The US Dollar (USD) extended its rally on Friday, reaching multi-month highs against major currencies as expectations for a more hawkish Federal Reserve (Fed) intensified following a series of robust US economic data releases. The Euro (EUR) fell to near one-month lows against the USD, with EUR/USD trading around 1.1626 and poised to close the week in negative territory [1]. The Australian Dollar (AUD) also experienced a sharp decline, with AUD/USD down 0.91% on the day to 0.7155, marking its lowest level in over a week [3]. Meanwhile, the Canadian Dollar (CAD) weakened despite elevated Oil prices, with USD/CAD trading near 1.3760 [2].
US inflation data was a key driver, as the Consumer Price Index (CPI) accelerated to 3.8% year-over-year in April, up from 3.3% previously [2][3]. The Producer Price Index (PPI) surged 1.4% month-over-month, the strongest monthly increase in four years [2], and 6% year-over-year [3]. Retail Sales rose 0.5% month-over-month, and Industrial Production expanded by 0.7% in April, exceeding expectations [3]. This string of strong data reinforced market expectations that the Fed may keep interest rates elevated for longer, with the CME FedWatch Tool indicating nearly a 50-50 chance of a rate hike at the December meeting [1] and a 40% chance of at least one hike before year-end, up from less than 15% a week ago [3].
The US Dollar Index (DXY) climbed above the 99.00 mark, reaching its highest level since April 8 [1], and was described by ING analysts as having “serious short-term momentum” [3]. The benchmark 10-year US Treasury yield advanced to a one-year high [1][3], further supporting the Greenback. Technical analysis of USD/CAD showed the pair trading at 1.3756 with a bullish near-term bias, as the Relative Strength Index (RSI) hovered in overbought territory near 78 [2].

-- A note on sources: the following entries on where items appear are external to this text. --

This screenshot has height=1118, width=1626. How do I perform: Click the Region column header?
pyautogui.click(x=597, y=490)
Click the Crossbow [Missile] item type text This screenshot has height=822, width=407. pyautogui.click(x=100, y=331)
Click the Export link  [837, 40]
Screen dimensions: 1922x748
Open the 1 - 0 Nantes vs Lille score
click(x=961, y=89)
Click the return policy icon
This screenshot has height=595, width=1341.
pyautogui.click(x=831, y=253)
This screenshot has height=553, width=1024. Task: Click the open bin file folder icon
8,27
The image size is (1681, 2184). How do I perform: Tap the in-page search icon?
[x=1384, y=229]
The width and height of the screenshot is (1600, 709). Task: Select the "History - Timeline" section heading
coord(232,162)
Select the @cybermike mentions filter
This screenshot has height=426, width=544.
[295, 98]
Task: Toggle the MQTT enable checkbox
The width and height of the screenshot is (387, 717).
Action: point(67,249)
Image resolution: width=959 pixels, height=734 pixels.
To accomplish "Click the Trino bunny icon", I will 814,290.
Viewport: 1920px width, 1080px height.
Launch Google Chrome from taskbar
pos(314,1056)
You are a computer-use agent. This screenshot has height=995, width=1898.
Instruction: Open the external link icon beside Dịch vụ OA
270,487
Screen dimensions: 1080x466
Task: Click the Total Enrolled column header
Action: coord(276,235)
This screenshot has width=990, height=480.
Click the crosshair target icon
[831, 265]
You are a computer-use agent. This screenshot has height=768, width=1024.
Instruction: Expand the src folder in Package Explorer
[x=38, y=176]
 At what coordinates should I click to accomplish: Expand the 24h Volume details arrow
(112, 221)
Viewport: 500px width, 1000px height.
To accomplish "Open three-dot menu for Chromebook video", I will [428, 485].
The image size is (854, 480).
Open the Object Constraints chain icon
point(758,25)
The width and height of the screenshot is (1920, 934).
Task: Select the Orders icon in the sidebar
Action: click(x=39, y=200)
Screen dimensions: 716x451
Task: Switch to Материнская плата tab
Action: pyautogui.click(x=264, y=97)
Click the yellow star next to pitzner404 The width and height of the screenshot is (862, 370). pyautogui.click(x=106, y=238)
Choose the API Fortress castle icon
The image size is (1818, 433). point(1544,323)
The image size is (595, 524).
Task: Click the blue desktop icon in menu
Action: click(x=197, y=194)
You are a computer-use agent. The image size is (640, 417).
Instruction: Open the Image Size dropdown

Geopolitical tensions, particularly the deadlock in US-Iran negotiations and the ongoing blockade of the Strait of Hormuz, continued to fuel risk aversion and support demand for safe-haven assets like the US Dollar [1][2][3]. Elevated energy prices, linked to supply disruptions in the Middle East, contributed to deteriorating inflation outlooks in both the US and Eurozone [1]. Despite the European Central Bank (ECB) being expected to raise rates at least twice this year, including a fully priced-in hike at the June meeting [1], the Euro remained under pressure due to the region’s vulnerability to rising energy costs.
Forward-looking commentary from ING suggested that the DXY could move toward the psychological 100.00 level unless geopolitical conditions improve [3]. While the Reserve Bank of Australia (RBA) maintained a hawkish stance, it was insufficient to counteract the USD’s strength, though it may help limit further downside for the AUD [3]. Canadian economic data showed mixed signals, with housing indicators beating expectations at 279.3K versus 240K expected, but manufacturing sales rising only 3% month-over-month, below the 3.5% forecast [2].
CONCLUSION
Stronger-than-expected US inflation and economic data have driven a sharp repricing of Fed rate hike expectations, propelling the US Dollar to multi-month highs and pressuring major counterparts like the Euro, Canadian Dollar, and Australian Dollar. Elevated Treasury yields and persistent geopolitical risks are further supporting the Greenback’s rally. Markets are now closely watching for further Fed signals and geopolitical developments that could influence the USD’s trajectory.